6. Pick yourself up as many times as it takes. Resilient people understand that failure is not falling down but refusing to get up. They have the capacity to adapt successfully, and the tenacity to never ever quit.

7. Reward the small wins. Resilient people believe in themselves. They work hard and take joy in the small wins that give them strength.

8. Keep giving. Even in the toughest of times, resilient people find a way to care for others, because sometimes being selfless is the best way to discover your own strength.

Making it through tough times takes resilience. It requires that we pay attention to the complexities of our own experiences, listen to our emotions, and be willing to learn from disappointment and failure as well as success and motivation. So, resilience is an essential concept, in my opinion. The attitude. The approach. The state of mind.

The second concept I’ll share this evening is connectedness, or your connections. That little boy who couldn’t relate to those around him because of a language barrier needed to develop his connectedness; that’s still a work in progress for me, by the way.

On connectedness, Supreme Court Justice Sandra Day O’Connor said, “We don’t accomplish anything in this world alone…and whatever happens is the result of the whole tapestry of one’s life and all the weavings of individual threads from one to another that creates something.”

Connectedness is defined as a feeling of belonging to or having affinity with a particular person or group. “It’s about partnering, trust, and being part of something bigger than yourself.”

For those of you familiar with StrengthsFinder, those with connectedness as a strength have the unique ability to “connect the dots” between what is happening in the here and now with deep personal meaning. People with the strength of connectedness have a unique way of seeing events, people, and the world; they are able to recognize instinctively that everything that happens is caused by something else. There is a “ripple” that connects people and events together.

People with connectedness often feel personal responsibility to the connections they make. In fact, they might find themselves becoming more and more connected to something over time, making change or disconnection very challenging.

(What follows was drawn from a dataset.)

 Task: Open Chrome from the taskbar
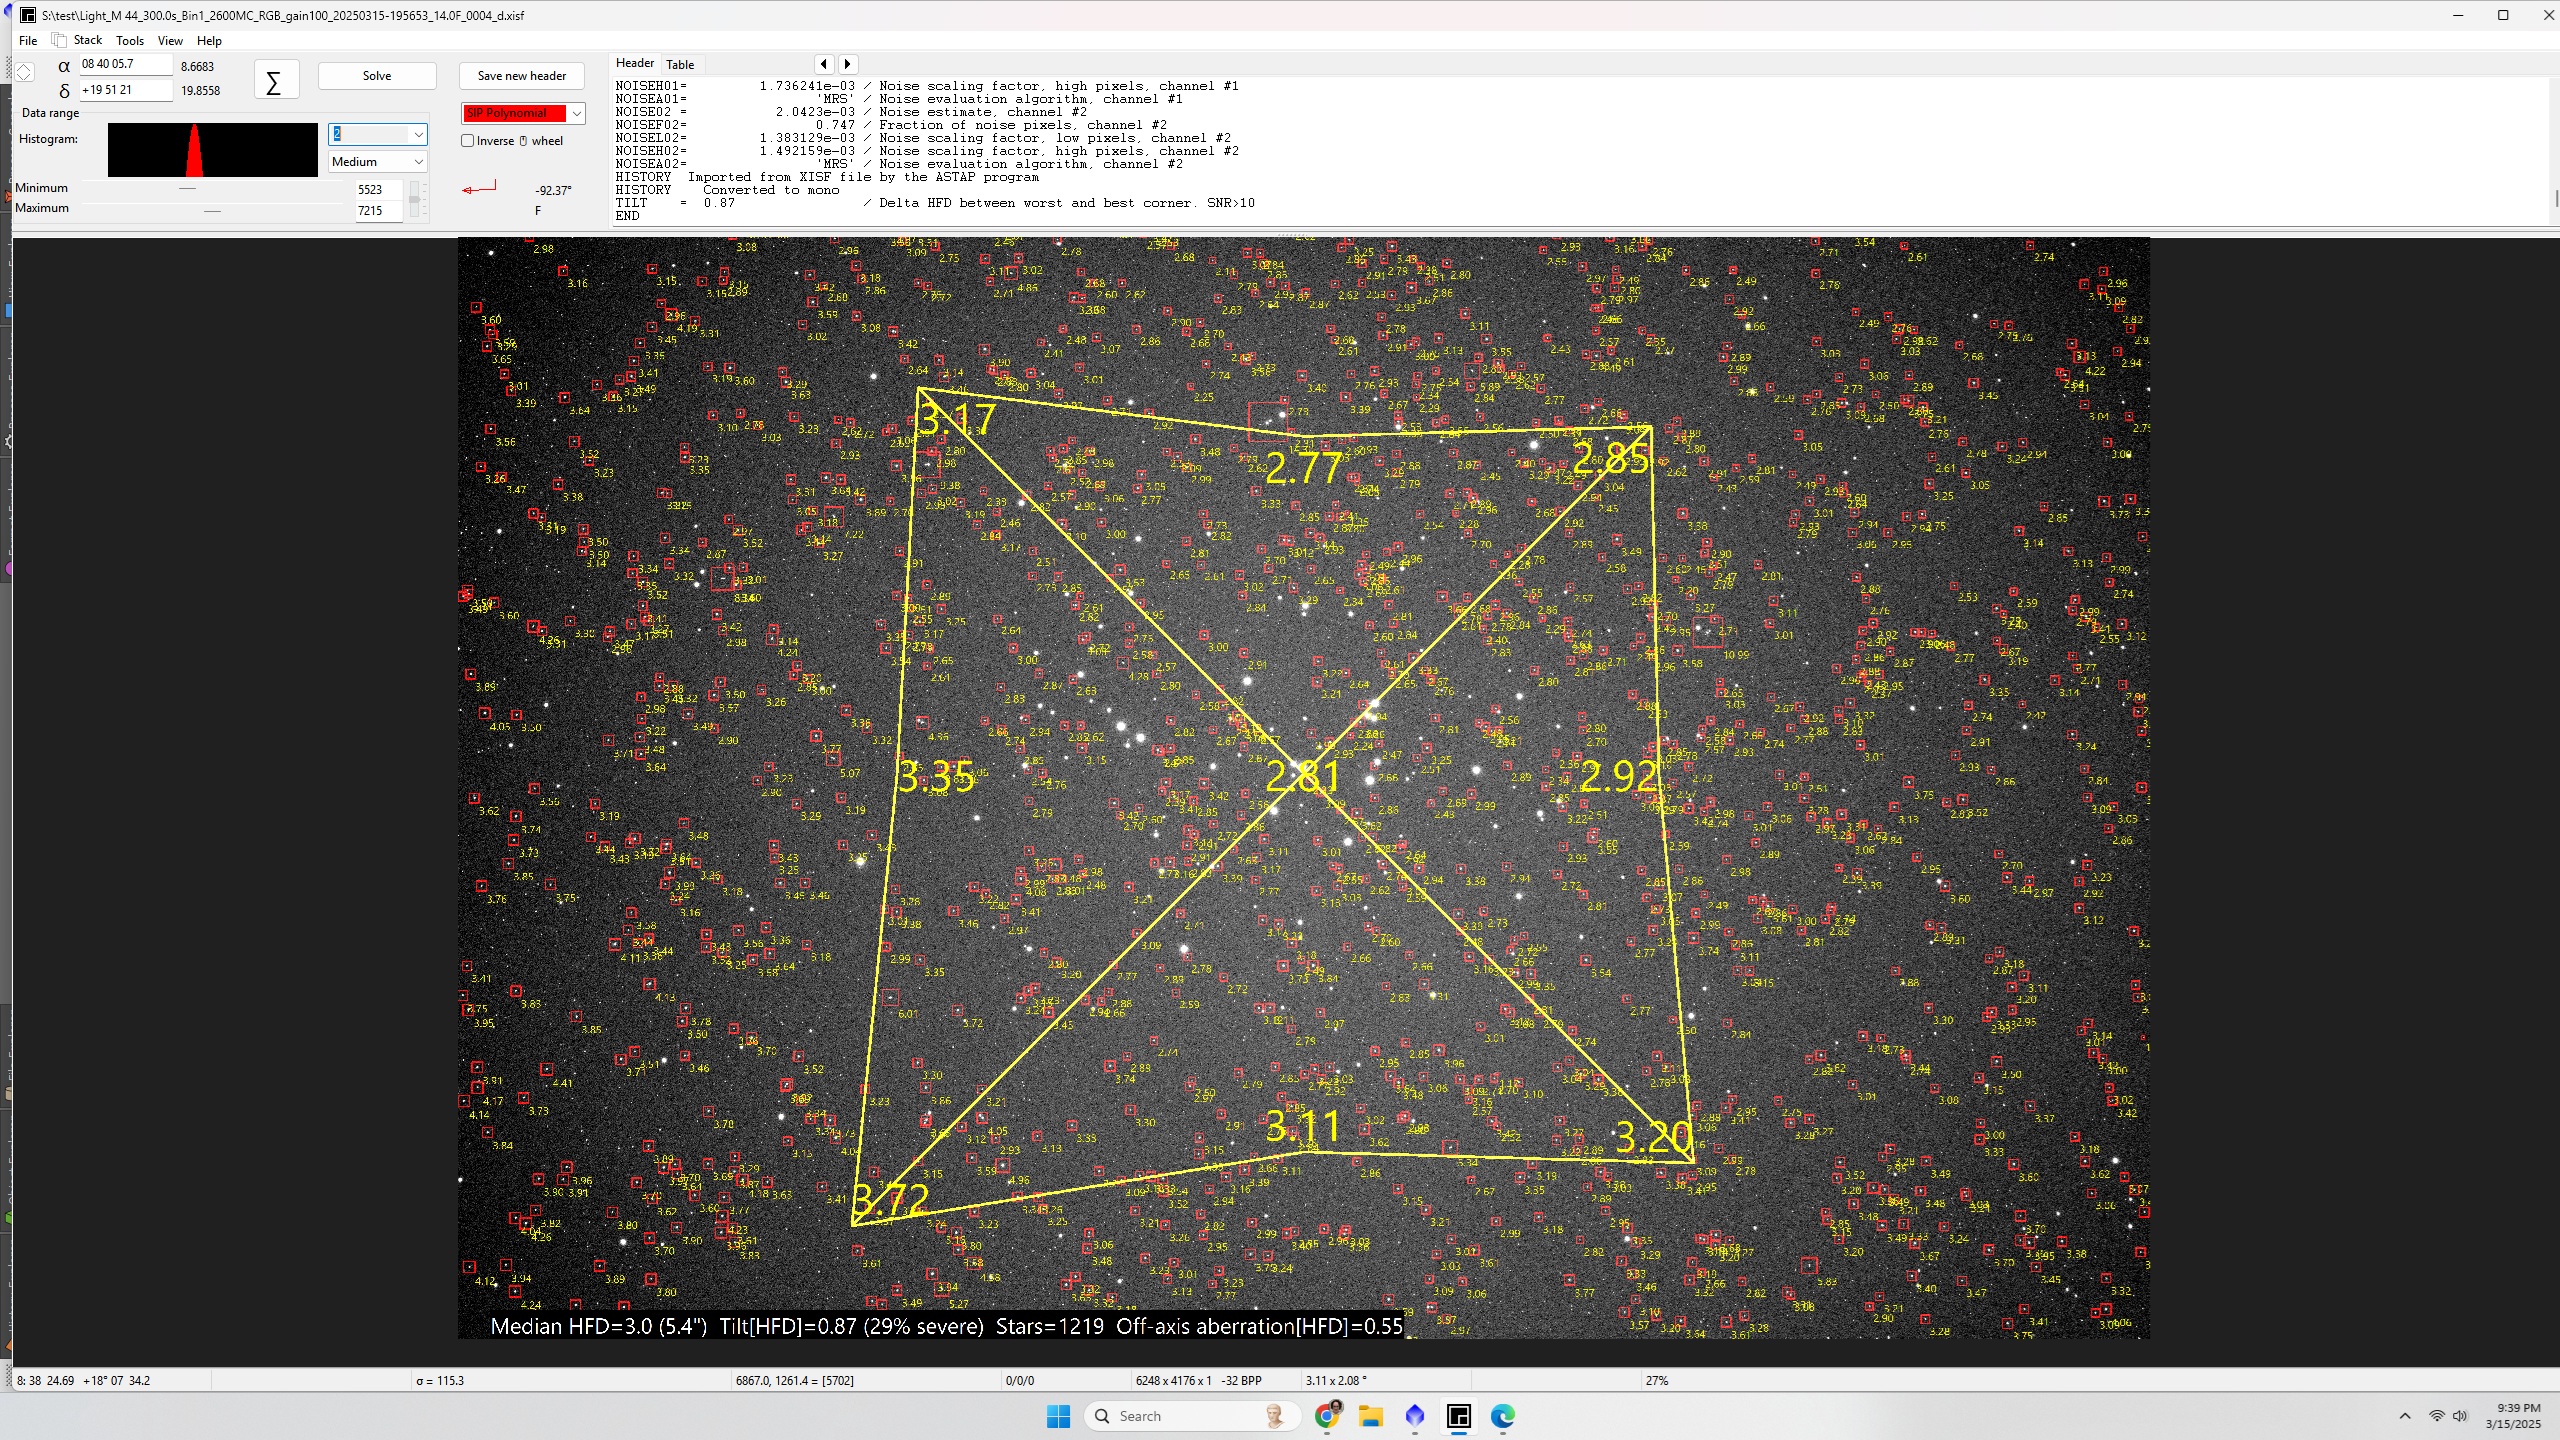coord(1328,1415)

The person with connectedness can build a bridge of understanding, and weave connections of meaning that others can understand. People with connectedness see events, interpersonal interactions, and emotional elements all coming together to create a beautiful picture that would never be formed alone. They are often weavers of compelling and dynamic stories.

I find myself attempting to weave a story for our MSBA – conveying the strengths of our past while not constraining us in terms of needed evolution as we position ourselves for the future.

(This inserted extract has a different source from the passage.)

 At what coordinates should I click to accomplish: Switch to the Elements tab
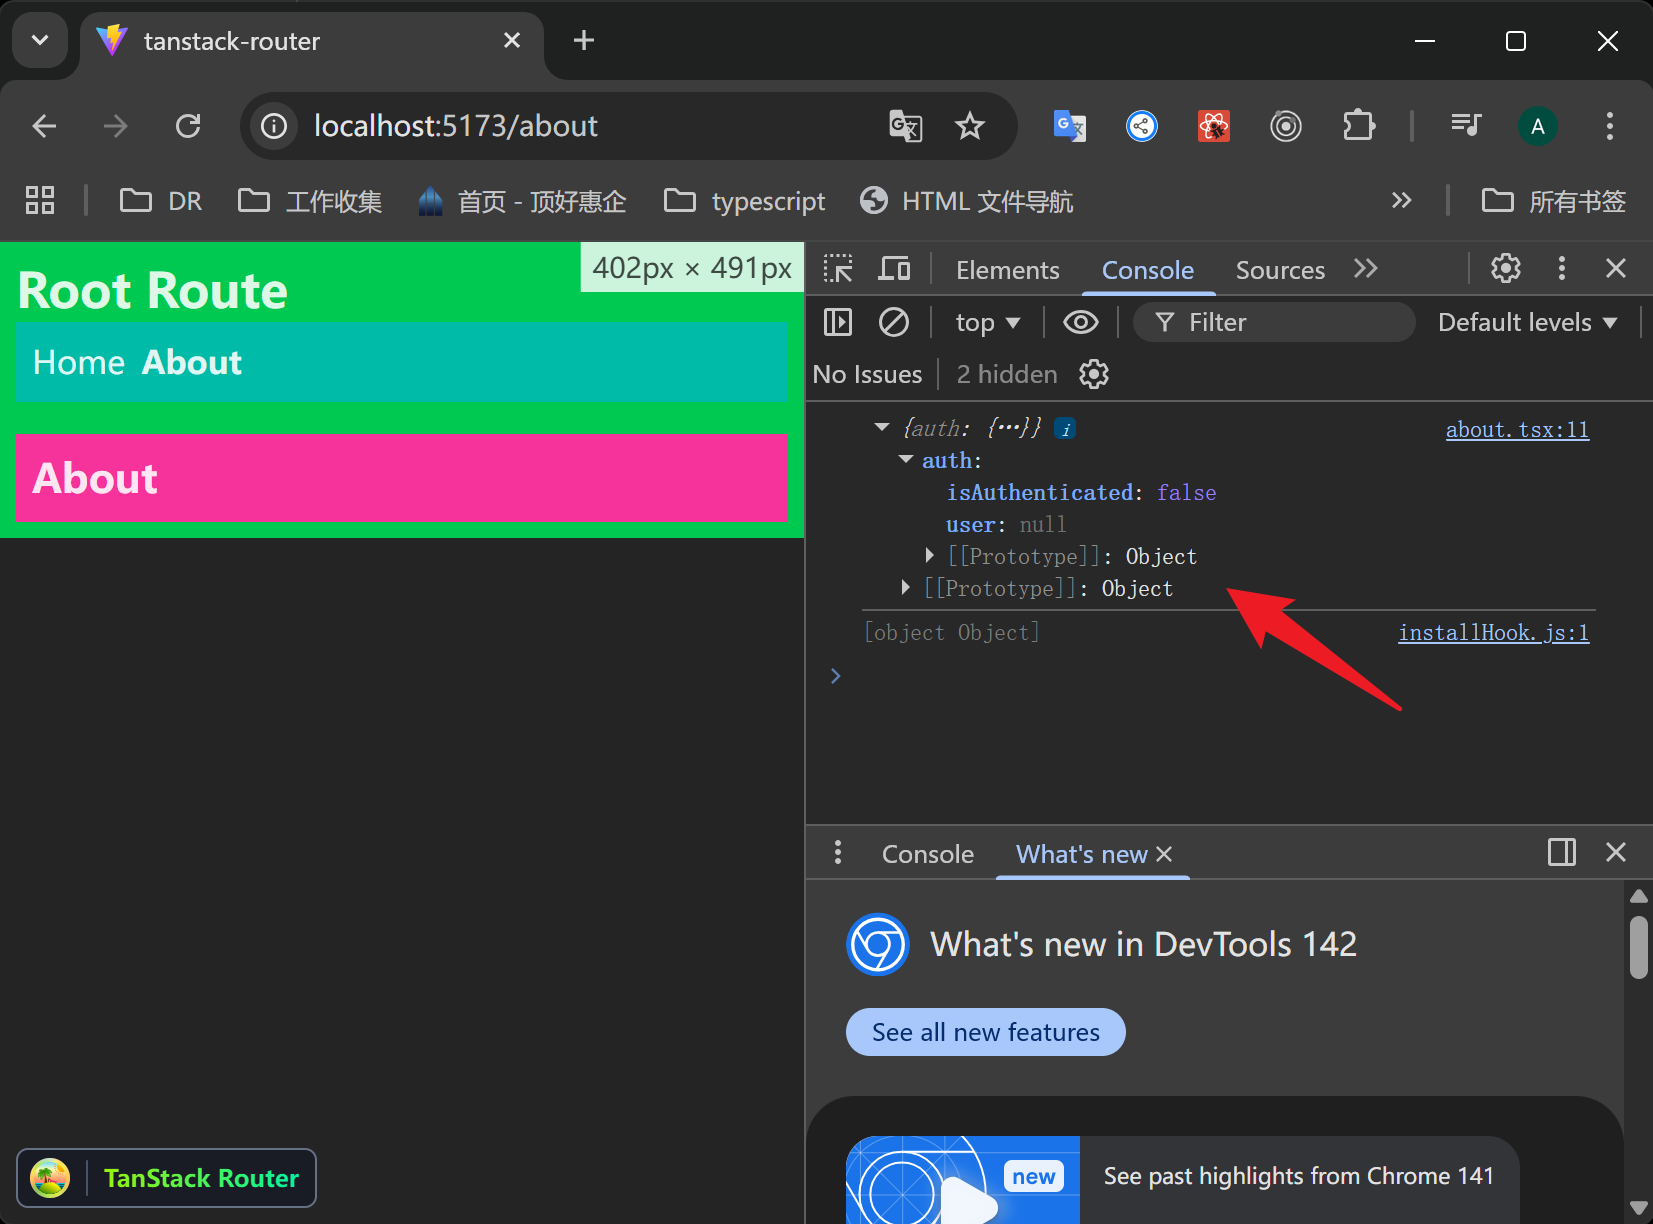pyautogui.click(x=1007, y=270)
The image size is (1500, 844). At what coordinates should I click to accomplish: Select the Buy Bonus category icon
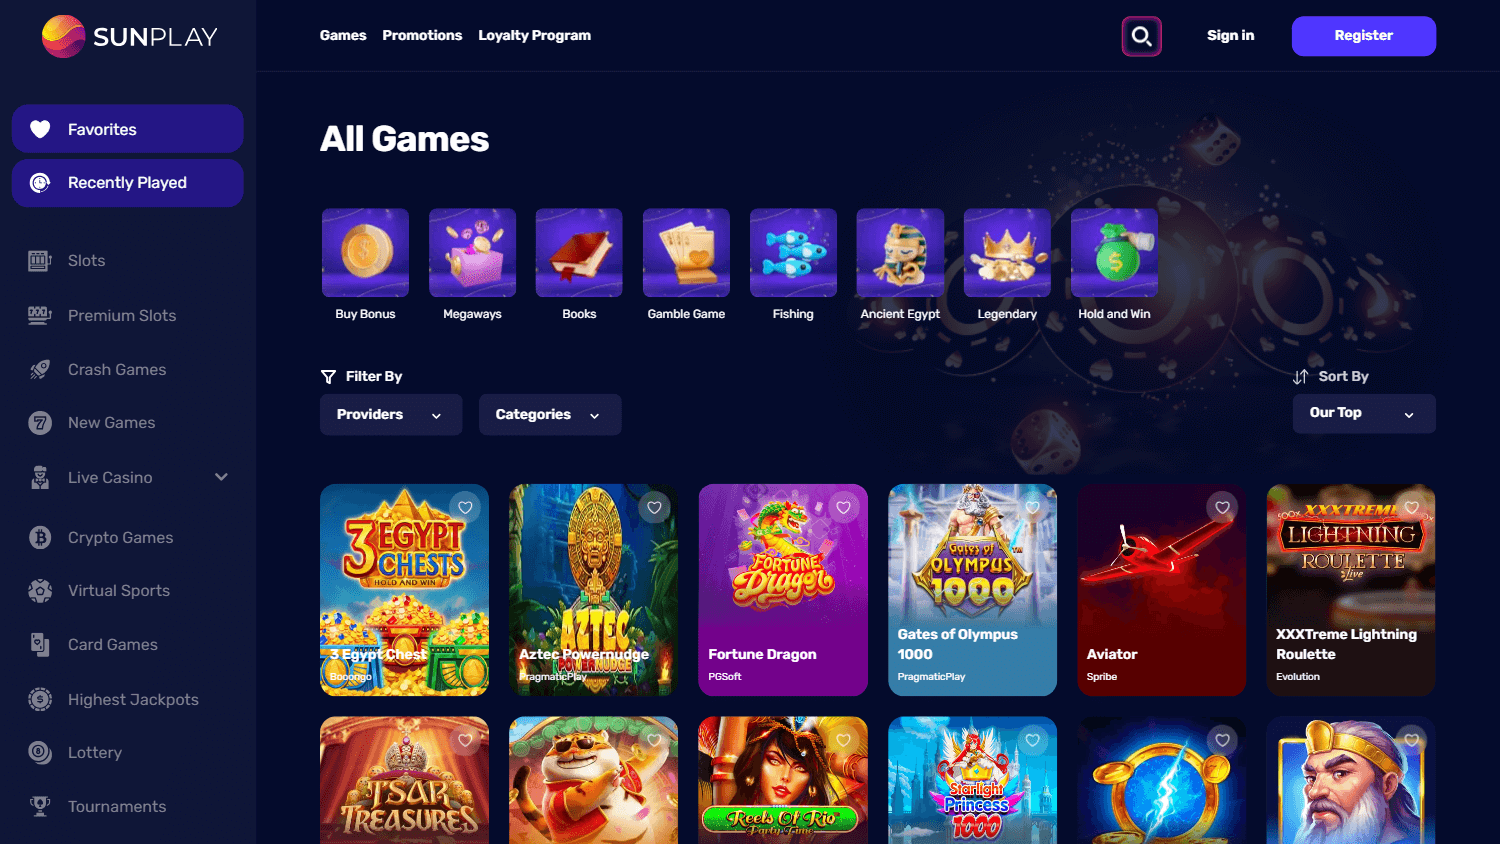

I believe the two simple yet powerful concepts of resilience and connectedness have been critical for me and could be helpful to many others as they traverse their professional and personal journeys.

You know, a few months after I said those first words in that class – “I don’t speak English” – I had mastered the language enough to tell my very first joke…and the kids laughed. It was at that very moment that I began my journey connecting with others. To be part of a tribe. An association of those important to me. Not unlike what the MSBA is for nearly 24,000 attorneys – their connection to the profession. Attorneys take many paths in the professional journey, but there is only one home of the profession, the MSBA.

Little did I realize that, 40 years or so later, I would be sharing this story with you.

I hope that you think about the eight suggestions for resilience in your own lives that have helped me in mine and the role of connections. Because that little boy from Carolina who didn’t speak English now views resilience and connectedness to others as key to his success.